На волосах лежал странный розоватый отсвет.
И вода… Вода, готовая вылиться через край джакузи, —
вода тоже была розовой. Нежно-розовой, непоправимо-нежно.
Таким же нежным был профиль Мариночки.
Нежным и мертвым.
Именно это и было «не так» — мертвый профиль. Жена его
патрона была мертва. Молодая женушка, свет очей, единственная радость, лучшее
дополнение к платиновому колье и фольксвагену «Bora». Колье и сейчас обнимало
Мариночкину шею. А сама Мариночка была мертва. Мертва, мертва… Надо же, дерьмо
какое!… Слегка покачивающиеся на розовой воде волосы свидетельствовали о необратимости
случившегося. Несколько секунд Никита как зачарованный смотрел на нити волос; а
потом, почему-то сняв кроссовки (уж не для того ли, чтобы ненароком не
разбудить мертвую Мариночку?!), двинулся вперед — из галерки в первые ряды
партера… Ногам сразу же стало мокро: по мере приближения к Мариночке носки
пропитывались водой, а темный, в зеленоватых прожилках пол старательно скрывал
все новые и новые лужи.
Никита приблизился к телу почти вплотную, обойдя лужу
побольше, разлившуюся прямо у джакузи.
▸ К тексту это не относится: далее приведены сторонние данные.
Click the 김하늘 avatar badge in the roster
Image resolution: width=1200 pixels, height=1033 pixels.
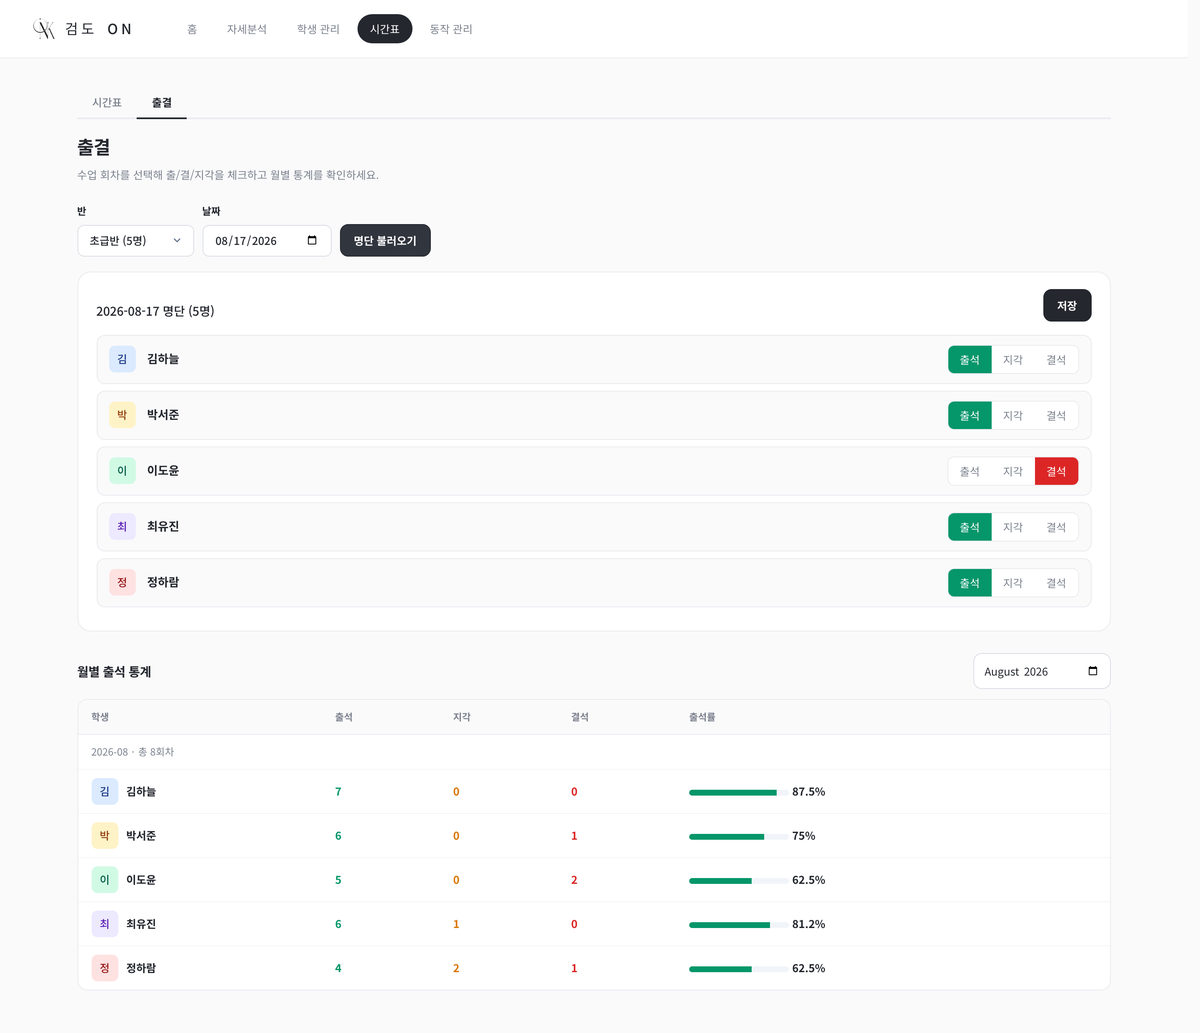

Предусмотрительность, такая же
дерьмовая, как и ситуация. Но теперь… Теперь он мог разглядеть все подробности
смерти. Абсолютно все, включая бокал на краю ванной. Одинокий бокал с остатками
какого-то спиртного, медовый отсвет на стенках, прямо у Мариночкиного изголовья.
Надо же, дерьмо какое!… И почему он так сосредоточился на бокале? И почему
сунул палец в розовую, еще теплую воду? Тело парило в ней, почти совершенное
тело, похожее… Похожее на тело Инги. От этой мысли Никите стало не по себе.
Или — совсем от другой?…
Отправиться в мир иной в день своего двадцатичетырехлетия —
чем не отличная идея? После шумной всеволожской иллюминации, после оравы
гостей, после торопливых проводов мужа, после «Navio negreiro», дважды
исполненной на бис. И перед лениво-фантастическими перспективами, которые
сулила долгая и счастливая жизнь с пивным бароном…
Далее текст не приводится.